CHICAGO – Moody’s Investors Service this afternoon downgraded Illinois’ $24 billion of general obligation and related debt by one notch to A2 due to the size of the state’s structural budget imbalance and delays in legislative action to address the state’s revenue problems.
The rating agency took the state off its negative review list, but warned of potential further action over the long term by assigning a negative outlook. The downgrade came ahead of the state’s competitive sale on Thursday of $155 million of sales tax-backed Build Illinois bonds. The deal is the first in a series that will offer the market about $5 billion worth of state paper to digest including the state’s first Build America Bond and qualified school construction bond issues.

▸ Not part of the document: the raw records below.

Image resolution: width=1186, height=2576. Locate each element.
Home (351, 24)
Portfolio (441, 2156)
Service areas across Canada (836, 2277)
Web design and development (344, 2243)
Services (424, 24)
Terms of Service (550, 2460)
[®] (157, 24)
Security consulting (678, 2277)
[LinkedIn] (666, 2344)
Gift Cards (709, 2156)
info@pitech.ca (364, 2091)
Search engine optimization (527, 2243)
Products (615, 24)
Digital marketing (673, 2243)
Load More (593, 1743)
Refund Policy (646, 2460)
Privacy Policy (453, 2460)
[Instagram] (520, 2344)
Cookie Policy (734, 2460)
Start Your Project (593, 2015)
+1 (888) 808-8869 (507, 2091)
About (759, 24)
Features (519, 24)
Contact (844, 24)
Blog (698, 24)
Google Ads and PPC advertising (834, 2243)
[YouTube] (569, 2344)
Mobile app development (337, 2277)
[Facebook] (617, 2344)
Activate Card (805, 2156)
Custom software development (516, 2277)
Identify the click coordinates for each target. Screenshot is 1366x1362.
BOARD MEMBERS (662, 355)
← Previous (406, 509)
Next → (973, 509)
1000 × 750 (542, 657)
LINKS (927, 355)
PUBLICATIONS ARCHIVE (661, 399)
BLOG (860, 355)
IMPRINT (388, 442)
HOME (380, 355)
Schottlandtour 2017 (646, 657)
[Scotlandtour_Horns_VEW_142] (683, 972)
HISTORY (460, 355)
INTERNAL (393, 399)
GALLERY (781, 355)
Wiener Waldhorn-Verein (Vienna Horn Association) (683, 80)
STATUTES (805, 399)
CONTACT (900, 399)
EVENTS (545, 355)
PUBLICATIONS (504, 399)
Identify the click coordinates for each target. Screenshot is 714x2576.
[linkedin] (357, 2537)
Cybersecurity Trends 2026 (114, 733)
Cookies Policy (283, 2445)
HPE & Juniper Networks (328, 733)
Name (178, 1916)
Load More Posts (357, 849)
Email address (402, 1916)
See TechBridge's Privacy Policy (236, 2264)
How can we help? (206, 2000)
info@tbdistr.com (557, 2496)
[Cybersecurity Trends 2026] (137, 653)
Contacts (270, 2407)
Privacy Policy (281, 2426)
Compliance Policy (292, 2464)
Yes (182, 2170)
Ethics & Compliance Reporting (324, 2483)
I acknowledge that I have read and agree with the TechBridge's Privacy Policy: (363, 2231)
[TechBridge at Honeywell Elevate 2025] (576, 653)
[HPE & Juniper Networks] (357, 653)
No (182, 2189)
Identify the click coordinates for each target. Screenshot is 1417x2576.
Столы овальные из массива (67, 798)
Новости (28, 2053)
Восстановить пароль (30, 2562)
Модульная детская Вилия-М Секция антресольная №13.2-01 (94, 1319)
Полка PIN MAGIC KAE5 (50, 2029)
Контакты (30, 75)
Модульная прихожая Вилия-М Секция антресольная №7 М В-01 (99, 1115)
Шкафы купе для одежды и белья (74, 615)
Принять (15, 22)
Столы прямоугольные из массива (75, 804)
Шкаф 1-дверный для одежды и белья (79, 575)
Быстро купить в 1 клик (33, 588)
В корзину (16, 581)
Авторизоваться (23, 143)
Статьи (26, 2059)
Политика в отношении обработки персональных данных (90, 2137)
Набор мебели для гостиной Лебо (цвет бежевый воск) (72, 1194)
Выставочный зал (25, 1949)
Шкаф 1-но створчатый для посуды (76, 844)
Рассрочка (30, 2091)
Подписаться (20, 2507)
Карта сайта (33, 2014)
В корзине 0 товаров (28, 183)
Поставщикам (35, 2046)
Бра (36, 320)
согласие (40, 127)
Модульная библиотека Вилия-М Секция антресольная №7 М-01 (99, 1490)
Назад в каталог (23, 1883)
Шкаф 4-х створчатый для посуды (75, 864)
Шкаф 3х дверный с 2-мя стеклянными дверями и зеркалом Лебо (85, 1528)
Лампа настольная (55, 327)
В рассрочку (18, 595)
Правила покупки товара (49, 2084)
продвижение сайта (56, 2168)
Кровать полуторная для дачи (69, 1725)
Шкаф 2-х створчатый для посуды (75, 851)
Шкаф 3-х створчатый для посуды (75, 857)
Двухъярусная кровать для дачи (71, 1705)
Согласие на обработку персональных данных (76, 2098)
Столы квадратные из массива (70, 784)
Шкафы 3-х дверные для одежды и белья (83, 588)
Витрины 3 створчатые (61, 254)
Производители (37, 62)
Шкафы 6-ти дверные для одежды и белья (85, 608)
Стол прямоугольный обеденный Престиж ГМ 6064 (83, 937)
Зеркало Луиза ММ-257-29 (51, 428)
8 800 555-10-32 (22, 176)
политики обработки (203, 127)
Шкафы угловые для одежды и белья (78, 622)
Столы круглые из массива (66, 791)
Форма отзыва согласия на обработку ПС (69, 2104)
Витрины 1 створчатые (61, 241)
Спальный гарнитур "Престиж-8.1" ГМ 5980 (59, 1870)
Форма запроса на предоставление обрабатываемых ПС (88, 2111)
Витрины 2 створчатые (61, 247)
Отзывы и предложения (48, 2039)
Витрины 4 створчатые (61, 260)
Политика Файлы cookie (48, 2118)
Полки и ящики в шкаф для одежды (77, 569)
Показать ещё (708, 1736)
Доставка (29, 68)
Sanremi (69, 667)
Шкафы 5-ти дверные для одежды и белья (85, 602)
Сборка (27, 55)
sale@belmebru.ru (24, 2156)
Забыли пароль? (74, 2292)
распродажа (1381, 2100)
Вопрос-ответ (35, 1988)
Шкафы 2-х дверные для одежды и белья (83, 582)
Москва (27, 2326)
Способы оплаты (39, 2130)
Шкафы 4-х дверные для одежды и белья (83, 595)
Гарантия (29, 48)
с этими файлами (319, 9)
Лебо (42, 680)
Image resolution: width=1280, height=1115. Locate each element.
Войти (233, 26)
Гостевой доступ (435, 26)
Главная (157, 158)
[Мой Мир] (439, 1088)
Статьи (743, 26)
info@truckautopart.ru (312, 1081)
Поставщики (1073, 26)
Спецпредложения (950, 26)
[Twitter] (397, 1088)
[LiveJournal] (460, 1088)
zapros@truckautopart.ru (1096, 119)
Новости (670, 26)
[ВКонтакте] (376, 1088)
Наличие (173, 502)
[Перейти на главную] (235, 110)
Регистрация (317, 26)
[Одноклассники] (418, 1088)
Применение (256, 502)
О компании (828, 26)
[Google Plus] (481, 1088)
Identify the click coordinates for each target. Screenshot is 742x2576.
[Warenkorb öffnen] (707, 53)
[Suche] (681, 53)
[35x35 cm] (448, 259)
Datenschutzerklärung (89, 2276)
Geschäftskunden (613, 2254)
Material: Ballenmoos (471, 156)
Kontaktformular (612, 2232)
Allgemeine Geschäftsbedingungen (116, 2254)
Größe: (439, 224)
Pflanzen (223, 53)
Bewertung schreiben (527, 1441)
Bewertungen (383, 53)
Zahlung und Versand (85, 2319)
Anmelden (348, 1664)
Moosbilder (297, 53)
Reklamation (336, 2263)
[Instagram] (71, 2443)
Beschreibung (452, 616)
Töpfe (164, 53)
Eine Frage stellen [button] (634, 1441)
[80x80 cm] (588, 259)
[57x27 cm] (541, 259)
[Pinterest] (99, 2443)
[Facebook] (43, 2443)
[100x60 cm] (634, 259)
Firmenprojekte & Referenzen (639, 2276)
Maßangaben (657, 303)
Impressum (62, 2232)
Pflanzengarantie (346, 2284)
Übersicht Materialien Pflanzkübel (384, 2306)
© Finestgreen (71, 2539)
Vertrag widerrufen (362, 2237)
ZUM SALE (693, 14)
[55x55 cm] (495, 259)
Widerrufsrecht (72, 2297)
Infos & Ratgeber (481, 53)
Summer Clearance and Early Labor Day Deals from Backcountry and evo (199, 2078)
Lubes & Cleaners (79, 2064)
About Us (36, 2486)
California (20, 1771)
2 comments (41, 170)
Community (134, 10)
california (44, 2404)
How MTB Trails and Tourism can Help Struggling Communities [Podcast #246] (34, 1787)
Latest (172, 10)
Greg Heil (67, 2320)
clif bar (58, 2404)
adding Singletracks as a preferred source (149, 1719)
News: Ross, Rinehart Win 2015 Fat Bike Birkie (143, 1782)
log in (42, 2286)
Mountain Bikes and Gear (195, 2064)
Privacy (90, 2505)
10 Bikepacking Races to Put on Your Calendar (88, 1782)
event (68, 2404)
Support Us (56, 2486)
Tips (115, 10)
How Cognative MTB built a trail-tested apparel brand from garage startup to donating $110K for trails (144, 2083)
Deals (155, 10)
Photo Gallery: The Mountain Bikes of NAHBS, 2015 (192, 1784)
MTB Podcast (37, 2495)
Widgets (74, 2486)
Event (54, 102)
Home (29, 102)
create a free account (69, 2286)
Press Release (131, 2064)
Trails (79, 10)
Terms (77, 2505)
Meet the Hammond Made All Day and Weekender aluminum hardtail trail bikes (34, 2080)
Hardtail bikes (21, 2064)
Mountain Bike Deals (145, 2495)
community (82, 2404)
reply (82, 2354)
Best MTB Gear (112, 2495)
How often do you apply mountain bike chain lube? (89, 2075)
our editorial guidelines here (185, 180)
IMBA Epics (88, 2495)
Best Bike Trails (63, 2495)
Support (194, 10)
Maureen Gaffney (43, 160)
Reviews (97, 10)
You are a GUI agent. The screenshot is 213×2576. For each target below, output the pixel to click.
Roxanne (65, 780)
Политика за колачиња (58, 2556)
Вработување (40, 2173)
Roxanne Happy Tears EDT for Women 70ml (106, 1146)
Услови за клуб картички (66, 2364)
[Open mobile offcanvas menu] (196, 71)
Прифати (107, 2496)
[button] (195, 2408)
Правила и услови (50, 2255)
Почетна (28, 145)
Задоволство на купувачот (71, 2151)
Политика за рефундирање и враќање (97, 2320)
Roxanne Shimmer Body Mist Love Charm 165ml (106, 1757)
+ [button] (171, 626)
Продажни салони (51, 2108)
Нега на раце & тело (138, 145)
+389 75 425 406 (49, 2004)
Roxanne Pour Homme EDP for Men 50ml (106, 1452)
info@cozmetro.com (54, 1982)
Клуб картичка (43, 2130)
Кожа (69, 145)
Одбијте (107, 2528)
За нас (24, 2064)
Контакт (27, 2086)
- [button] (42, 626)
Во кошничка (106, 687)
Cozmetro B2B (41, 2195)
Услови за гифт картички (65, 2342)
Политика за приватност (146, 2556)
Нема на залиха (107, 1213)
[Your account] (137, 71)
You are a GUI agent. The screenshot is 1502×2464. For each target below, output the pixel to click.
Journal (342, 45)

Lawmakers rejected Gov. Pat Quinn’s efforts to push through an income tax increase during the 2009 session, and the various parties instead agreed to a $54 billion 2010 budget that wiped out a $12 billion deficit with $2 billion in spending cuts and one-time measures that included $3.5 billion in bonding to cover pension payments and $2 billion in debt restructuring. The budget also pushed the payment of $3.8 billion of fiscal 2009 bills off to fiscal 2010.
Quinn is expected to again push for a tax increase when the General Assembly convenes early next year, but not until after the February primary election. “The planned deferral of legislative action to address fiscal 2010 imbalances until at least February or March leaves little time in the fiscal year to take actions to materially reverse the trend of financial weakening,” Moody’s wrote.